» **Texte**:
○ ○ ○ ○
Abusés par la propagande officielle
française, les djihadistes français, des
paumés de l’Islam et des paumés de la
République, apparaissent comme les
dindons d’une farce tragique en ce que
le levier djihadiste en France a été
amplifié par un désir d’exaltation et de
compensation des aspirants djihadistes
devant un fort sentiment de frustration
généré par les contraintes des dures
réalités quotidiennes d’un pays en crise
économique, exacerbée par une
islamophobie ambiante.
Les djihadistes
pâtissent d’une lourde pathologie. Le
fait que la Syrie soit prioritaire à
leurs yeux et non la Palestine donne la
mesure de l’inversion mentale de ces
personnes. Les Arabes sont récidivistes
dans ce domaine.
Une répétition qui
constitue, sauf sursaut, la marque d’un
mal quasi incurable. C’est en effet la
deuxième fois en trente ans, que la
religion musulmane est instrumentalisée
pour dévier le combat de libération de
la Palestine. La première fois, en
Afghanistan (1980-1989) où pendant près
de dix ans, 50.000 arabo afghans ont
combattu l’Union soviétique, principal
fournisseur à l’époque de matériel
militaire aux pays arabes du champ de
bataille (Égypte, OLP, Syrie, Irak,
Algérie), sans tirer le moindre coup de
feu en faveur de la Palestine.
La France en
porte à faux vis à vis des binationaux
franco-syriens de l’opposition syrienne
off shore.
S’il est légitime
que la France sanctionne d’une manière
exemplaire ces nationaux ayant commis
des actes de grande infamie, elle ne
devrait pas s’offusquer ou s’indigner
que la Syrie sanctionne de manière
analogue les ressortissants syriens
porteurs la nationalité française ayant
appelé à la guerre que la Syrie.
Par transposition
du schéma français au cas syrien, «la
peine d’indignité nationale» pourrait
être logiquement prononcée contre les
binationaux franco syriens, membres de
l’opposition syrienne off shore, sans
que la France n’ait à redire, en vertu
du principe de cohérence: «La création
d’une telle peine, pour symbolique
qu’elle soit, aura la vertu de rappeler
que prendre les armes contre son pays
est de la même nature que la
collaboration avec l’occupant pendant la
deuxième guerre mondiale,» a déclaré
Annick Lepetit, porte-parole des députés
socialistes, mardi 20 janvier. On ne
saurait mieux dire.
En vertu de quel
principe, sinon, un syrien de
nationalité française est-il-habilité à
lancer un appel à l’insurrection contre
son pays d’origine, alors qu’il a déjà
opté pour la nationalité de son pays
d’adoption-, qui plus est depuis la
capitale de l’ancienne puissance
coloniale. En toute impunité?
○ ○ ○ ○
» **Données de localisation des mots et des éléments**:
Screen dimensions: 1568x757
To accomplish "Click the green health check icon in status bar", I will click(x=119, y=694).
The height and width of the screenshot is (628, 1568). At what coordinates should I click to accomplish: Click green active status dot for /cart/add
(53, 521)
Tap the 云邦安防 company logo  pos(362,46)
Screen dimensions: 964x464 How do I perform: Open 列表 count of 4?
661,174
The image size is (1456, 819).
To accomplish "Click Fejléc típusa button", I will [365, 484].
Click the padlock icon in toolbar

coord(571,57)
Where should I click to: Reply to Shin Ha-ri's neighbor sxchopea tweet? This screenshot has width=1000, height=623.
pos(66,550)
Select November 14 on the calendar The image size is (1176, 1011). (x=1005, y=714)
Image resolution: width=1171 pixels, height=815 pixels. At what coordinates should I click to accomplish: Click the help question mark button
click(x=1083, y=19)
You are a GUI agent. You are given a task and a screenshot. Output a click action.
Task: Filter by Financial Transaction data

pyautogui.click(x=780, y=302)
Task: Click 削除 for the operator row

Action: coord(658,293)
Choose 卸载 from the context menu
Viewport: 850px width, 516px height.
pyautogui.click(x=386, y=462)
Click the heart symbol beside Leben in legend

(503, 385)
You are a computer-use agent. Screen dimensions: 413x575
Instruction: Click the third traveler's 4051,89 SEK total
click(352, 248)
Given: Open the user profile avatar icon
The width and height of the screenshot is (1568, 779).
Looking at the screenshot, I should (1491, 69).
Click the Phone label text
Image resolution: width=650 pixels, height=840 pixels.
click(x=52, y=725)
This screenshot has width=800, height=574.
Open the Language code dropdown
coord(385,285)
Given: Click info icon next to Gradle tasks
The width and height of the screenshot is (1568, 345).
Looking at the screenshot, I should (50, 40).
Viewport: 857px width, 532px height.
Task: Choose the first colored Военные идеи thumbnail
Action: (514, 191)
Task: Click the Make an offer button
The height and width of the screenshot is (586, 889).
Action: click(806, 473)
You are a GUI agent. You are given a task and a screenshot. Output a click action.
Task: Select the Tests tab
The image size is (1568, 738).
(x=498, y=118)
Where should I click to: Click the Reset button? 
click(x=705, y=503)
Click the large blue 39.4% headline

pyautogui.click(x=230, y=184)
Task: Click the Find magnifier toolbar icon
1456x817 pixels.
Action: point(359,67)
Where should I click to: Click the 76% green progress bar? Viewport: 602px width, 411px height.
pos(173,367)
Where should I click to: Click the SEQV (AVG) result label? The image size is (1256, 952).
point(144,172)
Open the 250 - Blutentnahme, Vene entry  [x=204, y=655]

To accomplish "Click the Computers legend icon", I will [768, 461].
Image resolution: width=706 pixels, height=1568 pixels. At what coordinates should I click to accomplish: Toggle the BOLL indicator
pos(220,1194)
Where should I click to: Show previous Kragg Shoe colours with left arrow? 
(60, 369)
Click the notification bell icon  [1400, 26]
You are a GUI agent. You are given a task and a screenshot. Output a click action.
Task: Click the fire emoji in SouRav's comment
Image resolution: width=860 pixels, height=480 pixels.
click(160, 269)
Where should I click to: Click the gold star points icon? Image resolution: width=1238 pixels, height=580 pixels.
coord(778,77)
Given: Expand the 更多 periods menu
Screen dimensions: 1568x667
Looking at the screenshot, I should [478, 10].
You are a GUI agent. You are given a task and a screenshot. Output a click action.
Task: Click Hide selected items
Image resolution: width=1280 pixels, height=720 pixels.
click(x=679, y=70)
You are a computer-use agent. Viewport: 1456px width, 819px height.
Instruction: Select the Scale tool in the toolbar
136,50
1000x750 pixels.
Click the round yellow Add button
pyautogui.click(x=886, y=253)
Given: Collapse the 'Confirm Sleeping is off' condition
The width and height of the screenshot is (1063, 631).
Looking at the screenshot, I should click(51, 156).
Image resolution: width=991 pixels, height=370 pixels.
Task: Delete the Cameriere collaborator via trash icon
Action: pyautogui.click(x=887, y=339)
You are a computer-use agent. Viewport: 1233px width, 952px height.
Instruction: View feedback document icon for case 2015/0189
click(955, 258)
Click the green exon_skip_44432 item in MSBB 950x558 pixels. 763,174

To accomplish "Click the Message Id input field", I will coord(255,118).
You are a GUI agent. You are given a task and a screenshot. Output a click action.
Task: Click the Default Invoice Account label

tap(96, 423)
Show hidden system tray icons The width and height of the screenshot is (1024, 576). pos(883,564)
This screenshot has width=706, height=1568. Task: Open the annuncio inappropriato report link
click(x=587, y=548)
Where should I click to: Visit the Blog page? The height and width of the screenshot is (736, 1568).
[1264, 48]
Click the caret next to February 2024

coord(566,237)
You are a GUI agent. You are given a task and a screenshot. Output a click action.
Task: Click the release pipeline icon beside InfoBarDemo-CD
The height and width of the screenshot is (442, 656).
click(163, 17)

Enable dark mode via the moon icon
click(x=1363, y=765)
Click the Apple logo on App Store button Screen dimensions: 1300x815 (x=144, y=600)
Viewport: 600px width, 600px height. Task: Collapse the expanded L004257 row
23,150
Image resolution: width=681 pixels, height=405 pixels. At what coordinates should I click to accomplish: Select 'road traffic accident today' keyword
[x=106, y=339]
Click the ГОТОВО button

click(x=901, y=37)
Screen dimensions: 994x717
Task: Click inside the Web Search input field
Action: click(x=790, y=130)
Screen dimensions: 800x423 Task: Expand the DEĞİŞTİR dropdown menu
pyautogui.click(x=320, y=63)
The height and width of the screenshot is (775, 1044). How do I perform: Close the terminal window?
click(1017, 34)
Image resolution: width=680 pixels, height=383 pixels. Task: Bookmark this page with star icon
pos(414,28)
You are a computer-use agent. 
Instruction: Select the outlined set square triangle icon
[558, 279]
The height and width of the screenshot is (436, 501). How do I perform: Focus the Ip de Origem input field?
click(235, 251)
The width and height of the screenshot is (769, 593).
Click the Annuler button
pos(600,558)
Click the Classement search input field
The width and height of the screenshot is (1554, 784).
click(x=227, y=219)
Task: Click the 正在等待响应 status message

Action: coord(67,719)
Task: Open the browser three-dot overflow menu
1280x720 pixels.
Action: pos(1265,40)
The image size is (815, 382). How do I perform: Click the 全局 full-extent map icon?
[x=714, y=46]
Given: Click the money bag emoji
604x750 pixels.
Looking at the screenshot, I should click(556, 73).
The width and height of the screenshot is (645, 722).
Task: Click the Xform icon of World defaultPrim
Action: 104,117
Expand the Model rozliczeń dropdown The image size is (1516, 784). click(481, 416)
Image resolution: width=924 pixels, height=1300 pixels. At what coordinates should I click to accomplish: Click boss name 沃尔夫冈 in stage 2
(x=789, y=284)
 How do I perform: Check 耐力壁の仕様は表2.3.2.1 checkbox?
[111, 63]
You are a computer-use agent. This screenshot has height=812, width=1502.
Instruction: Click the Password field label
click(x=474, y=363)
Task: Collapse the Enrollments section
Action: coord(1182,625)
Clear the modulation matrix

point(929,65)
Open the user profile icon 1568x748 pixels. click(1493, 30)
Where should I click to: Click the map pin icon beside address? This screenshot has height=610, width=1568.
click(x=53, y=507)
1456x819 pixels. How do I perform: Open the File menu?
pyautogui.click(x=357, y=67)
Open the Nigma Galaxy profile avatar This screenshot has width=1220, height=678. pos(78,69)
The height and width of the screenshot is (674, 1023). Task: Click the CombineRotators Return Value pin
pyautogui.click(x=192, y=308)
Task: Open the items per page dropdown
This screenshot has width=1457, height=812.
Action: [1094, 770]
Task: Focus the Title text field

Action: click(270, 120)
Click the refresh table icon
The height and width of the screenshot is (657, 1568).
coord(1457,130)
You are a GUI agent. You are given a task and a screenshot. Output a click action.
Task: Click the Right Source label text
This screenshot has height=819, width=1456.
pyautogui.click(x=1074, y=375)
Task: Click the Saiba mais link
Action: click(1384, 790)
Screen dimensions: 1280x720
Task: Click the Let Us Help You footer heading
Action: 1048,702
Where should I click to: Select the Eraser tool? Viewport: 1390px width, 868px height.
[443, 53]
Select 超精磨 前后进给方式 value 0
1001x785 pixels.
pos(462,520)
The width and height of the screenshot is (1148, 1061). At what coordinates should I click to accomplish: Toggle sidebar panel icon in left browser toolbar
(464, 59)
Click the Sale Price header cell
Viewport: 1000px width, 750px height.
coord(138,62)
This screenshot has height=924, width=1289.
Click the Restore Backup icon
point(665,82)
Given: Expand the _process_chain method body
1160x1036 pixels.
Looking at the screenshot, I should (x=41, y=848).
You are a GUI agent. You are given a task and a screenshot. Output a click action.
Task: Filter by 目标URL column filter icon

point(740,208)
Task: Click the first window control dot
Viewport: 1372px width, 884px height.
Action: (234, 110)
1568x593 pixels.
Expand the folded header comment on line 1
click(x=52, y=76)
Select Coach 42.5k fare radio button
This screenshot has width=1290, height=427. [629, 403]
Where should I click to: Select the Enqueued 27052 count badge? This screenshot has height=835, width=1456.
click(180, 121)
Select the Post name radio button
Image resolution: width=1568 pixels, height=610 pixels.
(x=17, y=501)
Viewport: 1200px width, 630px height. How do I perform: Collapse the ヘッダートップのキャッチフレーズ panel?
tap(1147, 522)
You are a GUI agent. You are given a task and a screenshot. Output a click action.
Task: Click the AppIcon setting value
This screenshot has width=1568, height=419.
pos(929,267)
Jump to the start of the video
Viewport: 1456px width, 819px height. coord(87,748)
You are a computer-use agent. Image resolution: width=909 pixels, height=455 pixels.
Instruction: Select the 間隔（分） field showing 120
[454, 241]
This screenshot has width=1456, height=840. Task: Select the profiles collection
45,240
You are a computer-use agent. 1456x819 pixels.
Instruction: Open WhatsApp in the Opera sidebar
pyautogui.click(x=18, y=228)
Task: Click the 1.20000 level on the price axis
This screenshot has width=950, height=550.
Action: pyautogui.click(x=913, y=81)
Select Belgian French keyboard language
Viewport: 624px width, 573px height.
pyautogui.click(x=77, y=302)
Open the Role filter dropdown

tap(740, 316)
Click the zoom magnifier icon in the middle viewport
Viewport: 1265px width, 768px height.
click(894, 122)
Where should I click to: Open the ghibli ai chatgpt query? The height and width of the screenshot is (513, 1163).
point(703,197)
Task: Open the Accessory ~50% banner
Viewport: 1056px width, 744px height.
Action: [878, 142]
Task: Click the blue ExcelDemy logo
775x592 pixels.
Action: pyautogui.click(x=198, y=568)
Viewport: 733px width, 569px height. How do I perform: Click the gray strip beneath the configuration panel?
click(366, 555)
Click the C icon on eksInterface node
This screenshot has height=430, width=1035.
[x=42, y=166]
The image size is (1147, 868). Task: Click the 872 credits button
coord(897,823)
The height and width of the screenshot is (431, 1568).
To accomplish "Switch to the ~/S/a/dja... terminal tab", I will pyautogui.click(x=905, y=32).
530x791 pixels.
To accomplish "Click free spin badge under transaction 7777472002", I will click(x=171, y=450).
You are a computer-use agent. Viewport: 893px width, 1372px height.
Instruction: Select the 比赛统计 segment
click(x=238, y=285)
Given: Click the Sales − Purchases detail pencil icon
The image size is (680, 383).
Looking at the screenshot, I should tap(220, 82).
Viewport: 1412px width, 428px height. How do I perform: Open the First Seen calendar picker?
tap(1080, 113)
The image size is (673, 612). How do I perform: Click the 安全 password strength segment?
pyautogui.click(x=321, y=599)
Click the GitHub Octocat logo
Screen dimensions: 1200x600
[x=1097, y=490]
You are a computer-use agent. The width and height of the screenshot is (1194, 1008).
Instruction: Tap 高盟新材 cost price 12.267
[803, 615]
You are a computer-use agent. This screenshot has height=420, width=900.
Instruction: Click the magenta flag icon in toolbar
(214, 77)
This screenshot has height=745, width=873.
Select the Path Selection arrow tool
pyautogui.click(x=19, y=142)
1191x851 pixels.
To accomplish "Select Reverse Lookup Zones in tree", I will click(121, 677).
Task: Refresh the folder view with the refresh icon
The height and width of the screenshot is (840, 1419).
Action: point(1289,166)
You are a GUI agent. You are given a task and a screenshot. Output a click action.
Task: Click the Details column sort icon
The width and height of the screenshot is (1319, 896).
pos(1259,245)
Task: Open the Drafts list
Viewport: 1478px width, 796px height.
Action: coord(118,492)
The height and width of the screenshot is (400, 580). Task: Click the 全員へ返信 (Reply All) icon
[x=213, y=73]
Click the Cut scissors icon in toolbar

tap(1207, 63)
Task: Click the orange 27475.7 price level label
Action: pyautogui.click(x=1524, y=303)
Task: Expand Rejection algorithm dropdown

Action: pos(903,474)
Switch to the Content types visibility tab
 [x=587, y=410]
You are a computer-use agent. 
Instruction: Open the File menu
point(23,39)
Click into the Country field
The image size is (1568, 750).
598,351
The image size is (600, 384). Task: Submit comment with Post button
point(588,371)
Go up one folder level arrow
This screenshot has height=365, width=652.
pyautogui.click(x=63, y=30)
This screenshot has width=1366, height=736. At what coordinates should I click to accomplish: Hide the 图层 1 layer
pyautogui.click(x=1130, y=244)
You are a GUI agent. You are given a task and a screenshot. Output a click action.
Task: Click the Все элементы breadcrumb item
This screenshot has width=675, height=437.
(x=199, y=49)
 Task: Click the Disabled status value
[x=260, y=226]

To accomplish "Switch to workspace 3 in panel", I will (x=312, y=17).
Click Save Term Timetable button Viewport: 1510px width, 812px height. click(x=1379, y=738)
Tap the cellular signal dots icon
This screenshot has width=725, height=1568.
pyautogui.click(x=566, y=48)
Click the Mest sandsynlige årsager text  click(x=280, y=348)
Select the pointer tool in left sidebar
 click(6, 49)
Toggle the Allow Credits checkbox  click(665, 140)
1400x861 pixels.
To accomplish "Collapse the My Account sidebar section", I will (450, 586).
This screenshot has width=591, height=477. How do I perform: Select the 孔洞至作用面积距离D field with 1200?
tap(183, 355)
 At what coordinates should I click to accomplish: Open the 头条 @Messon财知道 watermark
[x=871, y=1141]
○ ○ ○ ○
» **Exercices**:
#1 Extrayez du texte sur le djihadisme le passage qui commence par « La France en » et se poursuit jusqu'à « que la Syrie. ».
#2 Indiquez si chacune des affirmations suivantes concorde avec le texte sur le djihadisme. Répondez par oui ou par non et citez les mots du texte qui tranchent.
(a) En Afghanistan, 50 000 arabo-afghans ont combattu l'Union soviétique.
(b) Annick Lepetit est présentée comme porte-parole des députés écologistes.
(c) Aux yeux des djihadistes, la Palestine passe avant la Syrie.
#3 Poursuivez le texte sur le djihadisme à partir de sa dernière phrase, « En toute impunité? ».

» **Corrigés**:
#1
La France en
porte à faux vis à vis des binationaux
franco-syriens de l’opposition syrienne
off shore.
S’il est légitime
que la France sanctionne d’une manière
exemplaire ces nationaux ayant commis
des actes de grande infamie, elle ne
devrait pas s’offusquer ou s’indigner
que la Syrie sanctionne de manière
analogue les ressortissants syriens
porteurs la nationalité française ayant
appelé à la guerre que la Syrie.

#2
(a) Oui : « pendant près de dix ans, 50.000 arabo afghans ont combattu l’Union soviétique ».
(b) Non : « Annick Lepetit, porte-parole des députés socialistes ».
(c) Non : « Le fait que la Syrie soit prioritaire à leurs yeux et non la Palestine ».

#3
Que n’-a-t-il
déclenché, le tandem originel de
l’opposition off shore, sinon une guerre
de libération nationale contre leur pays
d’adoption, à tout le moins une lutte
contre la nécrose du circuit décisionnel
français, ou mieux un combat contre la
corruption des élites françaises et la
connivence de la classe
politico-médiatique.?
Imagine-t-on le
tollé suscité par un français naturalisé
syrien lançant depuis Damas un appel au
soulèvement contre le pouvoir français?
Que n’a-t-elle, la
France, observé à l’égard de ses
binationaux franco syriens la
philosophie qui a guidé au
rétablissement de la «peine d’indignité
nationale» ?
Le précédent
harki et la fonction d’un bi national
franco arabe.
Le précédent des
«Harkis algériens» aurait dû inciter le
tandem à la prudence. Amère
expérience de ces supplétifs algériens
de l’armée française, qui ont pris le
parti de la France contre leur pays
natal, l’Algérie, placé, à leur
rapatriement en Métropole, en réclusion
dans des conditions de grande précarité
aux confins de l’hexagone, dans une
démarche d’une grande ingratitude, avant
d’être réhabilité un demi siècle plus
tard.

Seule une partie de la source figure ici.